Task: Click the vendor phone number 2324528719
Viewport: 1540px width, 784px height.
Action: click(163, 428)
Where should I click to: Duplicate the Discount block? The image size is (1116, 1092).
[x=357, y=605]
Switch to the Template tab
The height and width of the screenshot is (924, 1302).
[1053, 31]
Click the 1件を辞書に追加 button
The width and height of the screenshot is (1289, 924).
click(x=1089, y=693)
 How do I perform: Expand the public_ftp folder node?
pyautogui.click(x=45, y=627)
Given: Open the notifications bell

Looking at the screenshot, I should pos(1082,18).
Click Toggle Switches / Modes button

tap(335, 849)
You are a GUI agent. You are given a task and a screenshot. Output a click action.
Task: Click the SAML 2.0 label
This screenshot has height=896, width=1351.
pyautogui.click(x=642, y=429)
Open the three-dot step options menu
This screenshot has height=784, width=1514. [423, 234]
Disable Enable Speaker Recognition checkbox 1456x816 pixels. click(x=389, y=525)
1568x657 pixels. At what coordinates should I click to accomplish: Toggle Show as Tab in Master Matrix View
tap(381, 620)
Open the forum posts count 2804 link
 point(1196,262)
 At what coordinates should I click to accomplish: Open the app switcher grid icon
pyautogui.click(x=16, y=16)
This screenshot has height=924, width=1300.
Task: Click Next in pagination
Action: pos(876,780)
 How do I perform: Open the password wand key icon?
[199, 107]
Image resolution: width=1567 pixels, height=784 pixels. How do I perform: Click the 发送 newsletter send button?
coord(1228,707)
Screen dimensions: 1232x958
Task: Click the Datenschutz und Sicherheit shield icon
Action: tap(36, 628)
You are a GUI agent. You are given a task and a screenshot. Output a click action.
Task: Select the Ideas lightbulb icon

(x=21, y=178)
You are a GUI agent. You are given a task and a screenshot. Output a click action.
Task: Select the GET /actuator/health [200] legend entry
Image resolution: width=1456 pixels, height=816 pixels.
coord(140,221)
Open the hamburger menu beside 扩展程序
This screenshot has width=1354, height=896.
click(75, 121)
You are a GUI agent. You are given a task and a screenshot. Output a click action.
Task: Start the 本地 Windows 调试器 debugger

What the task asks:
Could you output every record above exactly as written?

Response to the task:
Task: Click the vendor phone number 2324528719
Viewport: 1540px width, 784px height.
Action: click(163, 428)
Where should I click to: Duplicate the Discount block? The image size is (1116, 1092).
[x=357, y=605]
Switch to the Template tab
The height and width of the screenshot is (924, 1302).
[1053, 31]
Click the 1件を辞書に追加 button
The width and height of the screenshot is (1289, 924).
click(x=1089, y=693)
 How do I perform: Expand the public_ftp folder node?
pyautogui.click(x=45, y=627)
Given: Open the notifications bell

Looking at the screenshot, I should pos(1082,18).
Click Toggle Switches / Modes button

tap(335, 849)
You are a GUI agent. You are given a task and a screenshot. Output a click action.
Task: Click the SAML 2.0 label
This screenshot has height=896, width=1351.
pyautogui.click(x=642, y=429)
Open the three-dot step options menu
This screenshot has height=784, width=1514. [423, 234]
Disable Enable Speaker Recognition checkbox 1456x816 pixels. click(x=389, y=525)
1568x657 pixels. At what coordinates should I click to accomplish: Toggle Show as Tab in Master Matrix View
tap(381, 620)
Open the forum posts count 2804 link
 point(1196,262)
 At what coordinates should I click to accomplish: Open the app switcher grid icon
pyautogui.click(x=16, y=16)
This screenshot has height=924, width=1300.
Task: Click Next in pagination
Action: pos(876,780)
 How do I perform: Open the password wand key icon?
[199, 107]
Image resolution: width=1567 pixels, height=784 pixels. How do I perform: Click the 发送 newsletter send button?
coord(1228,707)
Screen dimensions: 1232x958
Task: Click the Datenschutz und Sicherheit shield icon
Action: tap(36, 628)
You are a GUI agent. You are given a task and a screenshot. Output a click action.
Task: Select the Ideas lightbulb icon

(x=21, y=178)
You are a GUI agent. You are given a task and a screenshot. Output a click action.
Task: Select the GET /actuator/health [200] legend entry
Image resolution: width=1456 pixels, height=816 pixels.
coord(140,221)
Open the hamburger menu beside 扩展程序
This screenshot has width=1354, height=896.
click(75, 121)
You are a GUI agent. You are given a task and a screenshot. Output a click action.
Task: Start the 本地 Windows 调试器 debugger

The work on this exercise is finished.